SenseTime's SenseTime Jueying has officially launched Sage, an on-device multimodal agent foundation model designed for smart cockpits. Utilizing a Mixture-of-Experts (MoE) architecture, Sage features 32B total parameters with only 3B activated parameters, optimized for deployment on the NVIDIA Orin X platform. The model achieved a 94% best task completion rate on the PinchBench benchmark, outperforming several major cloud-based models including Claude-Opus-4.6 and GPT-5.4. To achieve this performance, SenseTime integrated two proprietary post-training technologies: SCOUT (Sub-Scale Collaboration On Unseen Tasks), which uses a lightweight model to guide learning and reduces GPU hour consumption by 60%, and ERL (Erasable Reinforcement Learning), which enables the model to identify and correct errors during multi-step reasoning to improve task success rates.
The release of Sage addresses a critical bottleneck in the automotive AI industry: the trade-off between cloud-based intelligence and edge-based latency. While cloud models offer high reasoning capabilities, they suffer from high token costs and latency; conversely, traditional edge models lack the complexity required for true agentic behavior. By achieving high reasoning density with low activated parameter counts, Sage enables vehicles to move from simple command response to complex task execution, such as multi-step planning and environmental perception, without relying on constant cloud connectivity. This positions SenseTime to compete directly in the growing intelligent cockpit market where real-time, autonomous agency is becoming a primary differentiator.
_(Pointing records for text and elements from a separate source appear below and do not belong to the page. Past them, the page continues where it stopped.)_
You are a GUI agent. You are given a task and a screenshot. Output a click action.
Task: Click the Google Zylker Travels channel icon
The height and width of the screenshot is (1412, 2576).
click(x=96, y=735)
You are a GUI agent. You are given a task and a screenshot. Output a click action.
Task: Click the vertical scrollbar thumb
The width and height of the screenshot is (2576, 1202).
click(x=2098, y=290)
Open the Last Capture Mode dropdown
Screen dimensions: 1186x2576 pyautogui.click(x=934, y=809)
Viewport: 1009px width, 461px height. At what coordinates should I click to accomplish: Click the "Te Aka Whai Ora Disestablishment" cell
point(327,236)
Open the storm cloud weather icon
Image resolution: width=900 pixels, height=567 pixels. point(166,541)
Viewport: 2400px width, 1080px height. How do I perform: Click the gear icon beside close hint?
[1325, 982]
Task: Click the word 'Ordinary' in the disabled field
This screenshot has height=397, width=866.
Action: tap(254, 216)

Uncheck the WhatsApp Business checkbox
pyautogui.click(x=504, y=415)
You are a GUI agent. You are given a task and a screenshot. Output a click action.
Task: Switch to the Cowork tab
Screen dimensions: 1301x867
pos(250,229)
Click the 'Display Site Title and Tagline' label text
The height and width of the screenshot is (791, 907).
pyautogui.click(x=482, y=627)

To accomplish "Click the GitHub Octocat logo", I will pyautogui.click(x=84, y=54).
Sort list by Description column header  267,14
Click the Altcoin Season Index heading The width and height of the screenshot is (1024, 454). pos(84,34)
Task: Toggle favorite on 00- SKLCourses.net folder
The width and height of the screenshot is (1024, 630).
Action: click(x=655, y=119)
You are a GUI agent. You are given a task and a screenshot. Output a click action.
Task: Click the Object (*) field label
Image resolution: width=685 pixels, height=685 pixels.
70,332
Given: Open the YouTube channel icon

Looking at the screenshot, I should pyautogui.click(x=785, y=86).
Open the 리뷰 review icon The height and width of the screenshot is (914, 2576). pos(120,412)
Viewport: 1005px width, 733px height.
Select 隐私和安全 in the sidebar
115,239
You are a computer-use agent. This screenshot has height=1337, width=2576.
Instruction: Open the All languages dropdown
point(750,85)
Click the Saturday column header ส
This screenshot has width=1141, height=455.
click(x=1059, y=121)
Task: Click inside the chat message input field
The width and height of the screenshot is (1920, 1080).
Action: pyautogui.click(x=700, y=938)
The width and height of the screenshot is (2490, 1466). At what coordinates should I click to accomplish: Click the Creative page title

From an industry perspective, SenseTime is pivoting toward a highly specialized vertical application of agentic AI. The success of the SCOUT and ERL frameworks suggests that the next frontier of edge AI efficiency lies in sophisticated post-training methodologies rather than raw parameter scaling. By demonstrating that a 3B activated parameter model can outperform massive cloud models on task-oriented benchmarks like PinchBench, SenseTime is providing a blueprint for hardware-constrained environments. As automotive manufacturers seek to integrate deeply intelligent, low-latency assistants, SenseTime's ability to deliver high-performance agents on existing silicon like the NVIDIA Orin X makes them a significant player in the intelligent vehicle ecosystem.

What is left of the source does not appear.